§ **Exercise tasks**
1: In the post about The Price of Tomorrow, what position does Thuan Pham hold?
2: Extend the post about The Price of Tomorrow, picking up after its last highlight.

§ **Passage provided**
I start a lot of books these days but quit somewhere in the first act. But I finished Jeff’s new book The Price of Tomorrow in a relatively frenzied week, because he makes a compelling argument and writes in an easy manner. The book has provided me a framework to analyze and understand a critical topic (the global economy) — the ideal outcome of a great nonfiction book. Other books which have yielded similar outcomes include The Power of Habit and Alain de Botton’s writings, specifically Religion for Atheists.
I’m also reading Albert Wenger’s book in progress, World After Capital, which diagnoses the same problem (an excess of capital driving inequality and decreasing productivity growth and perverting economic incentives), but proposes a different set of solutions.
Good stuff.
Here are my highlights from Jeff’s book:
- With digital technologies we have universal machines at zero marginal cost. All of a sudden the idea that we might be like horses, and have fewer and fewer uses, doesn’t seem quite so impossible.
- Yes we humans can be incredibly creative and think of new things to spend our time on. But the operative question for people selling their labor is not if they can think of something to do, but if they can get paid for it. Not just get paid something, but enough to cover all of one’s basic needs.
- As my friend Thuan Pham, the chief technology officer of Uber, recently said to me over breakfast, “I am a firm believer that talent is distributed evenly around the world, but opportunities are not.”>
- The only thing driving growth in the world today is easy credit, which is being created at a pace that is hard to comprehend.
- in the United States, the top 5 percent of the population now holds more than two-thirds of the wealth, while the remaining 95 percent of the population fights for their share of the other third. Just three people—Jeff Bezos, Bill Gates, and Warren Buffett—account for more wealth than 50 percent of the population.
- Deflation, put simply, is when you get more for your money—just as inflation is when you get less for your money.
- In 2000, the total debt in the world was approximately US$62 trillion. At the same time, the world economy in 2000 was about US$33.5 trillion. Since 2000, the world economy has grown from US$33.5 trillion to about US$80 trillion, but to achieve that growth, the total debt has grown to over US$247 trillion as of the third quarter of 2018, according to the Institute of International Finance. In other words, it has taken approximately $185 trillion of global debt to achieve $46 trillion of global growth.
- But when a business continues to spend more than it earns, or invests its debt in things that do not provide an economic return, the debt becomes a weight on future growth as current dollars need to be allocated to pay the servicing cost of the interest or payments.

§ **Records shown**
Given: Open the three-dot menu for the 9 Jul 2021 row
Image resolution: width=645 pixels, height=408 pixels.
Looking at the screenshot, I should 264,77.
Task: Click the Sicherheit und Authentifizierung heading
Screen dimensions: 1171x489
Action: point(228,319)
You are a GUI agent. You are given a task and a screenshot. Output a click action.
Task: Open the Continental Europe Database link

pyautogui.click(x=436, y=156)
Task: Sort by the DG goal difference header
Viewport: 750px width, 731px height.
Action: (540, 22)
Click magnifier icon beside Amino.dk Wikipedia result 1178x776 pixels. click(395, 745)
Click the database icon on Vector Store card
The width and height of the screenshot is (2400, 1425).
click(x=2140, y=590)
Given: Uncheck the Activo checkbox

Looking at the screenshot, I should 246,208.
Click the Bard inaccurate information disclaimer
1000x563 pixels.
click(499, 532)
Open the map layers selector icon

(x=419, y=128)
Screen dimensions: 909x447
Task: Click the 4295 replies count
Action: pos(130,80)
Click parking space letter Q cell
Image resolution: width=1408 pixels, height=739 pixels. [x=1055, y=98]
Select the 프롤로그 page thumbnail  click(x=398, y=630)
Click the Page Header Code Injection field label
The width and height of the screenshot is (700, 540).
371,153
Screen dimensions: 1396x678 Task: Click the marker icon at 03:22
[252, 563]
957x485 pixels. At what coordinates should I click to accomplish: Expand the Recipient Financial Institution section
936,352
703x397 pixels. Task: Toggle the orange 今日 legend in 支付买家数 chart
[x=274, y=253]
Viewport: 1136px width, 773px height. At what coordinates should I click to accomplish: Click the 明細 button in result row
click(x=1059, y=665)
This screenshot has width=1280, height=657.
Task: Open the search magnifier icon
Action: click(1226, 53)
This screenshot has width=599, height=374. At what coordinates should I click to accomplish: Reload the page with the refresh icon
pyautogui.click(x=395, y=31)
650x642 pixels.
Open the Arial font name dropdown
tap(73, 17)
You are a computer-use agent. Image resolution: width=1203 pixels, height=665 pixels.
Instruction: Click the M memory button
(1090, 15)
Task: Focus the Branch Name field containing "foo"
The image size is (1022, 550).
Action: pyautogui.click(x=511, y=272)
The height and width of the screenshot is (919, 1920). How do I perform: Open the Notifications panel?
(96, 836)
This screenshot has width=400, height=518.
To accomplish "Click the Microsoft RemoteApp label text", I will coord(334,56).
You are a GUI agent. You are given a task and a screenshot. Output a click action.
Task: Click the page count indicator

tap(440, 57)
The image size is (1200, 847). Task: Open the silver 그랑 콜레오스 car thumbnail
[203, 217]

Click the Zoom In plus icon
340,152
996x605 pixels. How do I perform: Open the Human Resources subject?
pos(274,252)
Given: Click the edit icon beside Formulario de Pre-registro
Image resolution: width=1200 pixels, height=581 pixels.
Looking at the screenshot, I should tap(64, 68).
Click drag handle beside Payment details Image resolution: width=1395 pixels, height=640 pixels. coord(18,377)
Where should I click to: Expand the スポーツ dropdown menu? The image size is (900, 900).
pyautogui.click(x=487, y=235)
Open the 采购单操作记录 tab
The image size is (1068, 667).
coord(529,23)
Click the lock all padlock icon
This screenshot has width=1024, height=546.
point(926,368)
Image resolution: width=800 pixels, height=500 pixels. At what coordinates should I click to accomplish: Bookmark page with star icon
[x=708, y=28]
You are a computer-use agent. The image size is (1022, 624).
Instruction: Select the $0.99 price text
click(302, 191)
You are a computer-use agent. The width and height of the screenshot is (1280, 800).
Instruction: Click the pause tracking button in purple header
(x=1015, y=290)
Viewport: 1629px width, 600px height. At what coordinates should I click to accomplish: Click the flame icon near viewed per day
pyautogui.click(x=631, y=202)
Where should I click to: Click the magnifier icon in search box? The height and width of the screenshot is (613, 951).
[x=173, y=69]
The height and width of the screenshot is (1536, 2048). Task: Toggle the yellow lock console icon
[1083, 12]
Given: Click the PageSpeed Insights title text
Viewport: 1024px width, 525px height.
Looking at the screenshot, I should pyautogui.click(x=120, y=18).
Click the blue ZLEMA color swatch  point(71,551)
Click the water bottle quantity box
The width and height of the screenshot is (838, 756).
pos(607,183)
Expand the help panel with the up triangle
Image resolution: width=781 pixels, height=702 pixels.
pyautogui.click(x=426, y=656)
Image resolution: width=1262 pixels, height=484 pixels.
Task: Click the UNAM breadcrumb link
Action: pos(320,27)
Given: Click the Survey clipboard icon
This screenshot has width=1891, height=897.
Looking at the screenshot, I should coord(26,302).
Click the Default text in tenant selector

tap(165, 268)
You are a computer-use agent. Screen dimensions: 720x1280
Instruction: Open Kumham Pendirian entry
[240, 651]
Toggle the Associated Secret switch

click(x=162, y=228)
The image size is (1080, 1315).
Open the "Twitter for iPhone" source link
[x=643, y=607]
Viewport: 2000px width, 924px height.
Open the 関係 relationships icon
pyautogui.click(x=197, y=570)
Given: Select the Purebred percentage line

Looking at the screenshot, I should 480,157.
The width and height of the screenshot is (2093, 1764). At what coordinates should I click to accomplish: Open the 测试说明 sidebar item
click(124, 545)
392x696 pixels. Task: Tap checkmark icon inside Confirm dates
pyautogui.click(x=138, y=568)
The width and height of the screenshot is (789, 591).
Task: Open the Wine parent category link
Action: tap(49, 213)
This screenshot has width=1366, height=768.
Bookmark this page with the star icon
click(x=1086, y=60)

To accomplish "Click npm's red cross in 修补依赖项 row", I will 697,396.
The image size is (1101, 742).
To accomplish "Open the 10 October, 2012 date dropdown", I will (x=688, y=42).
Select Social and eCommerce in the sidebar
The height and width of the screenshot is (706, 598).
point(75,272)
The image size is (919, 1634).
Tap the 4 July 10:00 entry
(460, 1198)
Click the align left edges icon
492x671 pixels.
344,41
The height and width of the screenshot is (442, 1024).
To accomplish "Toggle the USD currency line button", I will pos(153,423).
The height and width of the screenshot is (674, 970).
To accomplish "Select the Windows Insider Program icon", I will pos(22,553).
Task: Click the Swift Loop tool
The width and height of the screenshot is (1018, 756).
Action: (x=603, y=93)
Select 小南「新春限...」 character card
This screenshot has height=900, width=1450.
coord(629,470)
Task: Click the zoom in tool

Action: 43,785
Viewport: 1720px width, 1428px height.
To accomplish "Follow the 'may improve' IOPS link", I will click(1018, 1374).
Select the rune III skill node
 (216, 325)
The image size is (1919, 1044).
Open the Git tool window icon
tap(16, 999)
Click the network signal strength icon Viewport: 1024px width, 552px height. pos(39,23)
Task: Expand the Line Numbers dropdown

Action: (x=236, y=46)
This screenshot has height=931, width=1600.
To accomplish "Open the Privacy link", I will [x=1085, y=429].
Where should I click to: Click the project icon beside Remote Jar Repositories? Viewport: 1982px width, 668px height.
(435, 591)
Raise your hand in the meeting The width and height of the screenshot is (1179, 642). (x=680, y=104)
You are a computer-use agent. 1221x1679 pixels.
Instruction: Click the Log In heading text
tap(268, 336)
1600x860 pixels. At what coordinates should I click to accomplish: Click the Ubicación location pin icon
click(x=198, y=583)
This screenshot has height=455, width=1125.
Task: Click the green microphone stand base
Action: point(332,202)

§ **Answers to the tasks**
1: Chief technology officer of Uber

2:
- Dalio concludes that in the end, “Policy makers always print. That is because austerity causes more pain than benefit, big restructurings wipe out too much wealth too fast, and transfers of wealth from haves to have nots don’t happen in sufficient size without revolution.”
- Owners of assets and those who have access to debt and leverage have been tremendous winners. So have technology companies that are using it to create monopolies
- As the theorist Nassim Nicholas Taleb writes in Antifragile, “we notice what varies and changes more than what plays a larger role but doesn’t change. We rely more on water than on cell phones, but because water does not change and cell phones do, we are prone to thinking that cell phones play a larger role than they do.”
- Flanders notes that the United States actually used to regulate where spitting was allowed on trains, stations, and on platforms. A 1917 conference of boards of health, held in Washington, D.C., mandates that “an adequate supply of cuspidors shall be provided” in train cars. Today, both the word “cuspidor” (meaning spittoon) and the object have virtually vanished (though Supreme Court Justices still get one). Its disappearance is not because some technology went obsolete. It is because our behavior has changed.
- Deflation is being caused by technology and, because of that, it will ride the same exponential wave that technology does. That means that the rate of deflation (without printing more money) will only accelerate from here.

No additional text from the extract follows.